RIP Vernor Vinge
An immense figure who helped transform how we see the future
One of the very first "proper" science fiction books that I picked up as a teenager was a chunky paperback with bold red letters with a spaceship approaching what looked like an asteroid. It was a copy of Vernor Vinge's novel A Deepness in the Sky, and decades later, I still haven't gotten to read it. It's always been one of those aspirational to-read books for me (I included it in a list of a pile of classic books that I want to read last year), because of the influence and acclaim that's been sent its way.
Vinge passed away at the age of 79 on Wednesday: fellow author David Brin posted the news on Facebook, saying that he was "a titan in the literary genre that explores a limitless range of potential destinies, Vernor enthralled millions with tales of plausible tomorrows, made all the more vivid by his polymath masteries of language, drama, characters and the implications of science." The cause of death was complications related to Parkinsons, which he had been contending with for the last couple of years. (h/t to Nick G. in the Transfer Orbit slack for alerting us to the news.)
Technology and its deployment is often a fixture of the science fiction genre. Authors writing in 20th century pulp magazines often explored the future of air or space travel, imagining new vehicles that transported humans across the world and to the stars. As computer technology became widespread in the later half of the century, authors began to imagine the wild implications for our futures. Vinge was one of those authors.
Born on October 2nd, 1944, Vinge went on to attend Michigan State University, before moving on to the University of California in San Diego, where he eventually earned his PhD in mathematics in 1971, and taught both mathematics and computer science at San Diego State University until 2000, when he retired. He began publishing science fiction in his early 20s in magazines such as New Worlds, If, and Analog Science Fiction throughout the 1960s, '70s, and '80s. In 1969, he expanded one of his novellas into a novel, Grimm's World, and followed it in 1976 with The Witling.
Over the course of the 1980s, Vinge gained attention for his stories imagining digital worlds, which would eventually become a central conceit to the cyberpunk movement. His 1984 novel The Peace War and its sequel, 1986's Marooned in Realtime explored the ramifications of power and technology and were each nominated for the Hugo Award. In 1982, Vinge helped popularize a now common-place term: "the singularity", a point in human development where technological progress undergoes an uncontrollable growth, with unpredictable consequences.
Writing in Omni Magazine a year later, Vinge described it as an " intellectual transition as impenetrable as the knotted space-time at the center of a black hole, and the world will pass far beyond our understanding... A Cro-Magnon man brought into our present could eventually understand the changes of the last 35,000 years, The differences between contemporary man and creatures who live beyond the singularity is incomparably more profound; Even if we could visit their era, most of what we would see would be forever incomprehensible." In 2000, he spoke on NPR's Fresh Air about technological progress and how a singularity would change everything. Another great interview to check out from him comes from 2012, when he spoke with the podcast Geek's Guide to the Galaxy.

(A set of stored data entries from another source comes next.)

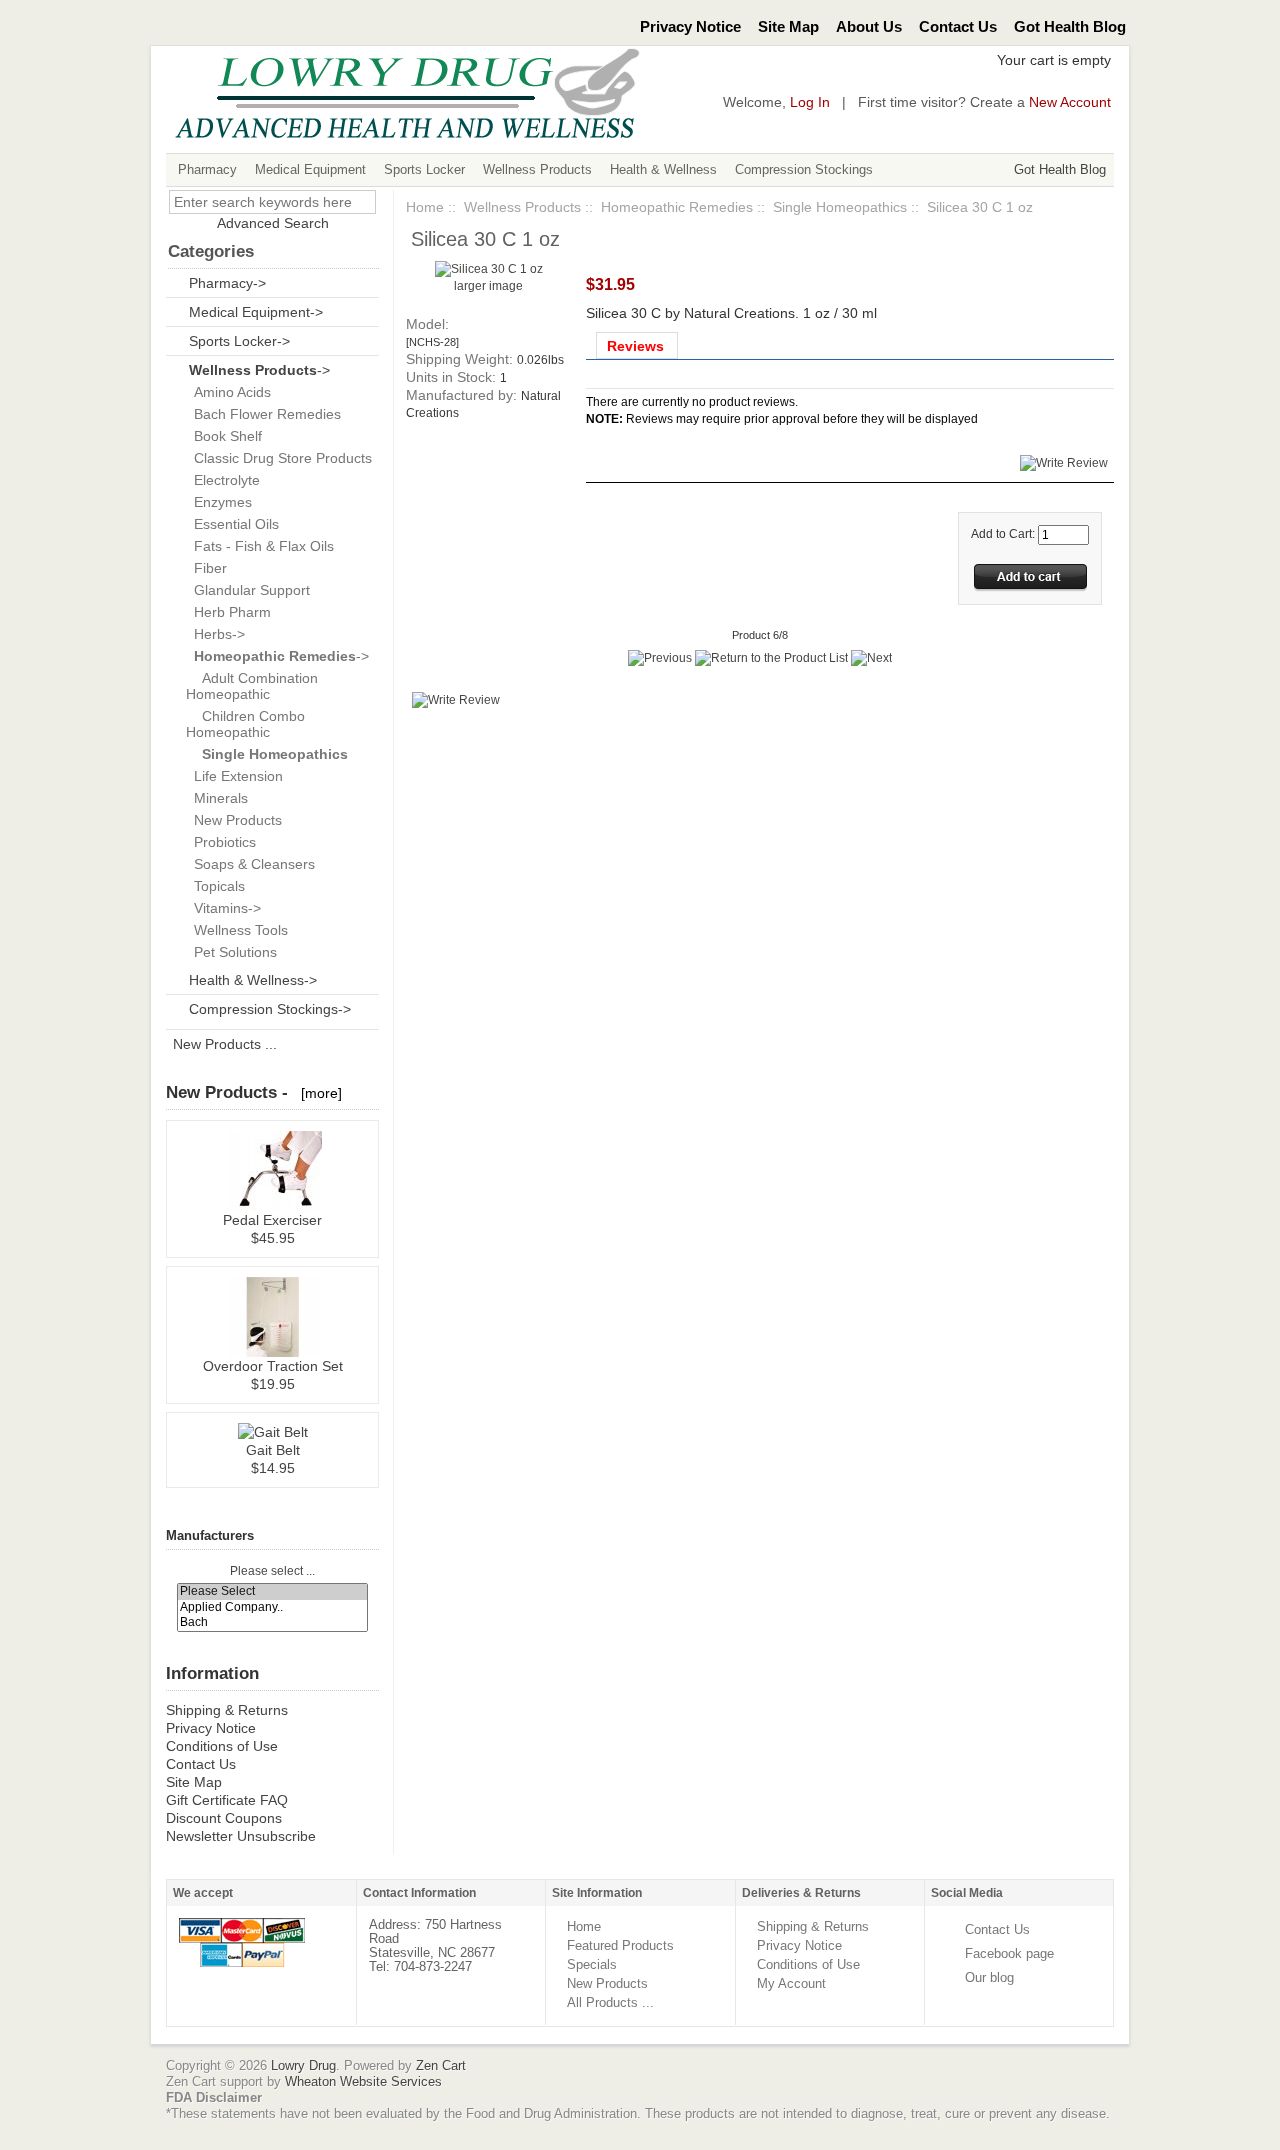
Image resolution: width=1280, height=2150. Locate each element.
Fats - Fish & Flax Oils (260, 546)
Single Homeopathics (840, 207)
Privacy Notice (690, 27)
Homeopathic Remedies (677, 207)
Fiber (206, 568)
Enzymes (219, 502)
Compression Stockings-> (270, 1009)
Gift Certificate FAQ (227, 1800)
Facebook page (1009, 1953)
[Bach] (273, 1622)
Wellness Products (537, 169)
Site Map (788, 27)
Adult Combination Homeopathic (252, 686)
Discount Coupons (224, 1818)
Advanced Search (273, 223)
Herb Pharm (228, 612)
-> (259, 370)
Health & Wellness (663, 169)
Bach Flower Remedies (263, 414)
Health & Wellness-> (253, 980)
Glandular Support (248, 590)
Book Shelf (224, 436)
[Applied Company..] (273, 1607)
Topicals (215, 886)
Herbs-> (215, 634)
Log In (810, 102)
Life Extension (234, 776)
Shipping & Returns (227, 1710)
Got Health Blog (1070, 27)
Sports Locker (424, 169)
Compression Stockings (804, 169)
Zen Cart (441, 2065)
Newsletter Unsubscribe (241, 1836)
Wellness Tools (237, 930)
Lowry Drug (303, 2065)
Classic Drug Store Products (279, 458)
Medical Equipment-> (256, 312)
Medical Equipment (310, 169)
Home (425, 207)
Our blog (989, 1977)
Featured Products (620, 1945)
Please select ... (272, 1571)
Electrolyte (223, 480)
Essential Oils (232, 524)
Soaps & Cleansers (250, 864)
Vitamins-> (223, 908)
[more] (317, 1093)
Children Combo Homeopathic (245, 724)
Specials (592, 1964)
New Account (1070, 102)
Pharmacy (207, 169)
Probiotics (221, 842)
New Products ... (225, 1044)
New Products (234, 820)
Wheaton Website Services (363, 2081)
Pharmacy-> (227, 283)
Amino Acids (228, 392)
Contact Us (958, 27)
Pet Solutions (231, 952)
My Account (791, 1983)
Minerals (217, 798)
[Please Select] (273, 1591)
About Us (869, 27)
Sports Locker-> (239, 341)
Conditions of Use (222, 1746)
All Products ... (610, 2002)
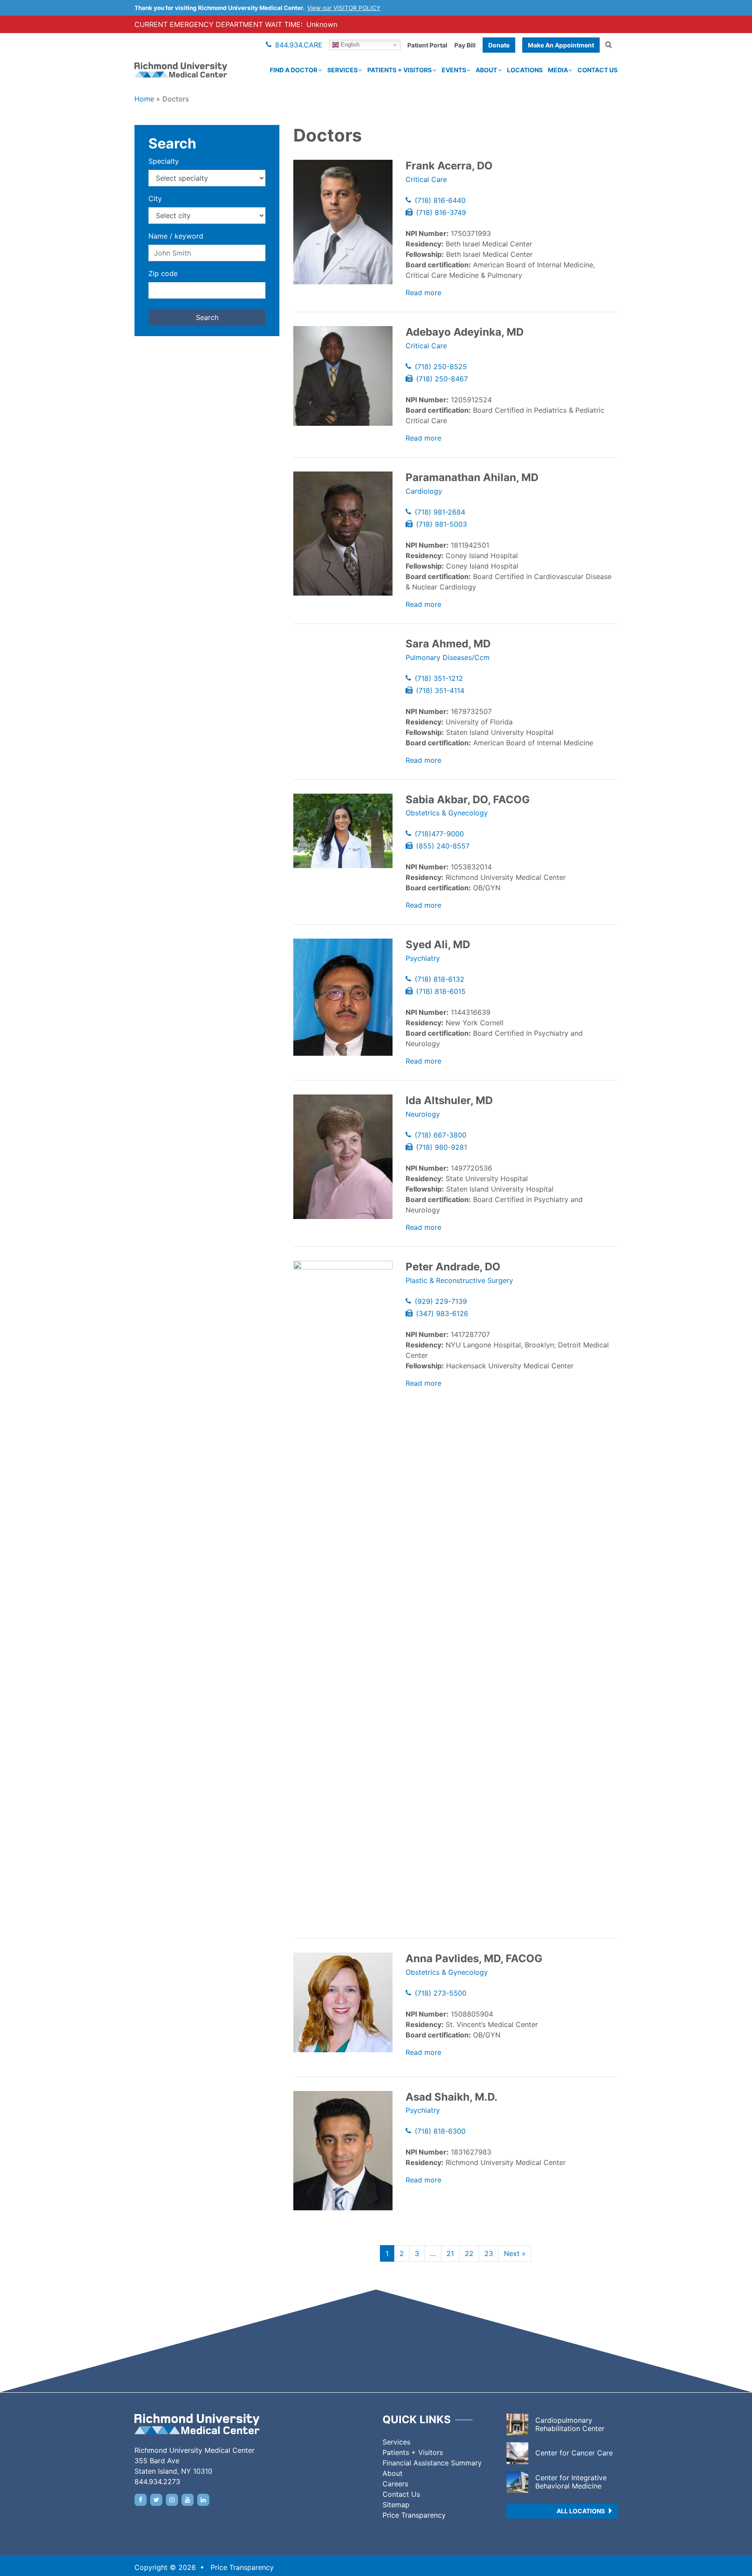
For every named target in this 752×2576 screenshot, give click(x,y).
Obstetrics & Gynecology (447, 812)
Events (454, 70)
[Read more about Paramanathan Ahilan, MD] (343, 533)
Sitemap (396, 2504)
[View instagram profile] (172, 2500)
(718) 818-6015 (441, 991)
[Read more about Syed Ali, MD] (343, 997)
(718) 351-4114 (440, 690)
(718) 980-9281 (441, 1147)
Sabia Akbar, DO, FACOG (468, 799)
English (349, 44)
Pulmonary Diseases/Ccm (448, 657)
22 (469, 2253)
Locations (525, 70)
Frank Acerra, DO (449, 165)
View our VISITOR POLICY (343, 7)
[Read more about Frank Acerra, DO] (343, 222)
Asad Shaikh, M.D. (451, 2097)
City (155, 198)
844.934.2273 (157, 2481)
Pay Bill (465, 45)
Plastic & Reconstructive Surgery (459, 1280)
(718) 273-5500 (441, 1993)
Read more (423, 292)
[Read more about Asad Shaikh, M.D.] (343, 2151)
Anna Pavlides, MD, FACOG (474, 1958)
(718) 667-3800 (441, 1135)
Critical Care (426, 179)
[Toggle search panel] (609, 45)
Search (207, 317)
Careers (395, 2483)
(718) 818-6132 (439, 979)
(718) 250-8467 (442, 378)
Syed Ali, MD (438, 944)
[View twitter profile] (156, 2500)
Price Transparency (414, 2515)
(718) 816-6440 (440, 200)
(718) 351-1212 (439, 678)
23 (488, 2253)
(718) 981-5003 (441, 524)
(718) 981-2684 (440, 512)
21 (450, 2253)
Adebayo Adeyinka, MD (465, 332)
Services (342, 70)
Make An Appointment (561, 45)
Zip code (163, 273)
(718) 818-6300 (440, 2131)
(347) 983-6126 (442, 1313)
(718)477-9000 (439, 833)
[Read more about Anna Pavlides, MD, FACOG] (343, 2002)
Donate (499, 45)
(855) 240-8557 (443, 846)
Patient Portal (427, 45)
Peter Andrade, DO (453, 1266)
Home (144, 98)
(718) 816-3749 (441, 212)
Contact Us (597, 70)
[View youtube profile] (187, 2500)
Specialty (163, 161)
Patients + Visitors (399, 70)
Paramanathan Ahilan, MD (472, 477)
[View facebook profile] (140, 2500)
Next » (515, 2253)
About (486, 70)
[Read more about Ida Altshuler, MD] (343, 1156)
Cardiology (424, 491)
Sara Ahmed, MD (448, 643)
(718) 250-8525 (441, 366)
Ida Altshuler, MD (449, 1100)
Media (558, 70)
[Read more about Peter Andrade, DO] (343, 1587)
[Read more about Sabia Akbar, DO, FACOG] (343, 831)
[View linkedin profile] (203, 2500)
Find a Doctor (293, 70)
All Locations (581, 2511)
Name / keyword (175, 236)
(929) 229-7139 (441, 1301)
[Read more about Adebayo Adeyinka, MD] (343, 375)
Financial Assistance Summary (432, 2462)
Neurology (423, 1114)
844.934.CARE (298, 44)
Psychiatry (423, 958)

In 1992, Vinge published A Fire Upon the Deep, a space opera set in the distant future involving interstellar superintelligences and efforts to contain a malevolent AI known as the "Blight". It shared the Hugo Award in 1993 with Connie Willis's Doomsday Book. In 1999, he published a prequel, A Deepness in the Sky, set tens of thousands of years earlier. It too earned the Hugo for Best Novel. In 2011, he published The Children of the Sky, a sequel to A Fire Upon the Deep. He published his last short story, "Legale", in Nature in 2017.
Vinge's ideas have been incredibly influential within science fiction circles and beyond. Writing in Roger Luckhurst's Science Fiction: A Literary History, scholar Gerry Canavan explains that the concept of a world profoundly transformed by technology "has tremendous currency among tech capitalists such as Ray Kurzweil, Peter Thiel, and Elon Musk, many of whom have publicly stated that they believe the Singularity is imminent."
We live in a world that's increasingly defined by the technology around us. We rely on the infrastructure that extends around the world for almost everything we do. I've come to really appreciate one of the things that science fiction does best: remind us that there's a certain limit to our understanding of the world around us. The world and universe is an immensely complicated place, and that our perception of it is limited by the sensory input that we're biologically wired up for. In many ways, the technology that surrounds us has the potential to augment our understanding of the world, unlocking vast potential for how far we can see, hear, and speak into the world–provided we don't destroy ourselves in the process. Of the authors that were influential to my own understanding of the genre, I see plenty of roads leading back to Vinge and his ideas.
With his passing, we've lost an immense figure who helped transform how we see the future.